Here’s the movie that tells you. John (Horton) and Mia Gordon (Wallis) are expecting a child in Los Angeles of the 1970s. The Manson cult has just struck, murdering actress Sharon Tate, her friends who happened to be in her home at the time and the LoBianco family in a separate incident. John is getting ready to start an internship in a Pasadena hospital. They’re good friends with the older couple next door, Pete (Howe) and Sharon Higgins (O’Malley) who they ride with to church to hear the sermons of Father Perez (Amendola). The Higgins’ are pleased as punch at John and Mia’s new arrival although in a bittersweet way; their own daughter Annabelle (Daniels) ran away from home a couple of years earlier to join some sort of hippie cult.
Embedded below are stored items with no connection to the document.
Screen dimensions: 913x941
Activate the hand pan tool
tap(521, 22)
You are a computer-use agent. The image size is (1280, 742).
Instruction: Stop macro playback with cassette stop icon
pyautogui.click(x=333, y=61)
And John found a gift for Mia – a beautiful porcelain doll that completes the collection that Mia has been working on for years.

One night though, everything changes. The Higgins are brutally murdered by their estranged daughter and a fellow cult member. The two murderers also make their way into the home of John and Mia and attempt to do the same to them, only the police arrive to shoot the man dead. Annabelle slits her own throat while holding the new doll. You can guess where that’s going to lead.

Soon, strange things start happening, disturbing things. Besides that, Mia is traumatized at the violence and the loss of her friends. Injuries suffered during the struggle put her on doctor-mandated bed rest but she doesn’t want to stay there given the terrible memories. They move to a new apartment near where John will be working, leaving the doll behind that the murderess was holding in her final moments – or so they thought. The doll turns up in the last box they unpack. Spooky, no? However, Mia – a little happier now that they are far away from the terrible events from that night accepts the return of the doll.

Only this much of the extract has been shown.